踏切を越えて線路の南側へ。この辺りはGoogle Map覗いてもさっぱり要領を得ないエリアだったので、ちょっとわくわく。(最近はMapでイメージわかない場所にばかり関心がいくようになってしまった...)
びんご!
さっき駅近くで見たのは「地層」だったけど、ここで頭に浮かんできたのは「ジョルジュ・ブラックのコラージュ」。色の渋さかな。
ここは間宮兄弟の栄屋さん。入口は2つだけど、中はひとつづきになってるらしい。
行き止まりの路地かしらん。植込みとその向こうの家。玄関が半分見えて半分隠れてるのがいい。
おそうざい。うちの近所にもこういうテイクアウトなつくりのお店があったのを思い出した。団子や心太が食べられて、おでんのお持ち帰りコーナーが端にあって、お風呂屋さんの帰りにちくわぶ買った。そういうぼんやりとした記憶。なんて、連想クイズみたい、記憶にジャブ打ちながら歩いてたら、突然、くらっちゃいました、左フック。
連想クイズレベルを越えてデジャブ。子供の頃、自転車で遠出したときの景色のような気がする。用水路沿いにずんずん進んで行った先、田んぼと畑、ザリガニ、ランニングシャツと半ズボン、道路を走るダンプカーと土ぼこり、農薬の臭い。外観も敷地も農家のそれ。葛飾→下町みたいな言い方は既に一般化してて、別段文句をつけるつもりもないんだけど、そこから抜け落ちていく景色というのがある。それがこの景色。最初の一枚はこちらのお家のもの、「田坂」と読める。
屋敷沿いにぐるりと回ってみる。かつての屋敷の庭は駐車場になってた。これぞ正統派の看板。ネーミングが秀逸。

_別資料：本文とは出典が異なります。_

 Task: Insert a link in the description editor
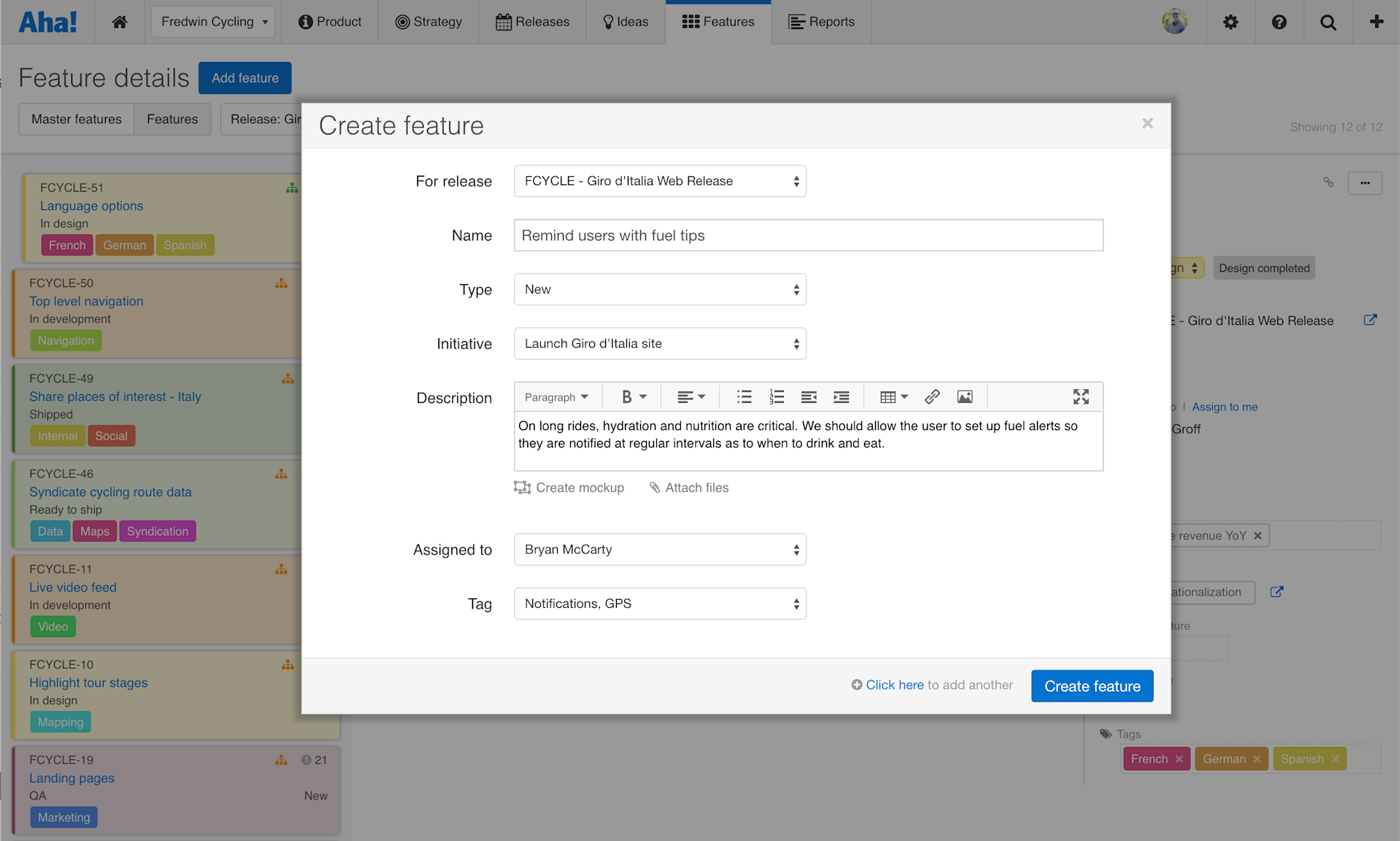932,396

道路を渡って隣の街区に入ると表情が変化する。これは材木屋さんの木の出入口。背の高さはランドマークとして存在感ばっちり。写真ではよくわからないけど、木の「塀」は上から吊られてて、ガラガラっと引き戸のように開くのだ。
町工場的景色。旋盤の焦げた油を連想してた。キュビズムのようでもあり、こういう独特の軽さ、嫌いじゃない。
立石さまへの移動に過ぎない心持ちだったのだけど、ステロタイプな下町観でからこぼれ落ちてしまう景色が満載だった。そのこぼれ落ちていく部分こそ葛飾の葛飾たる所以じゃないかしらん。まちあるき的には超おすすめ。...なんてね。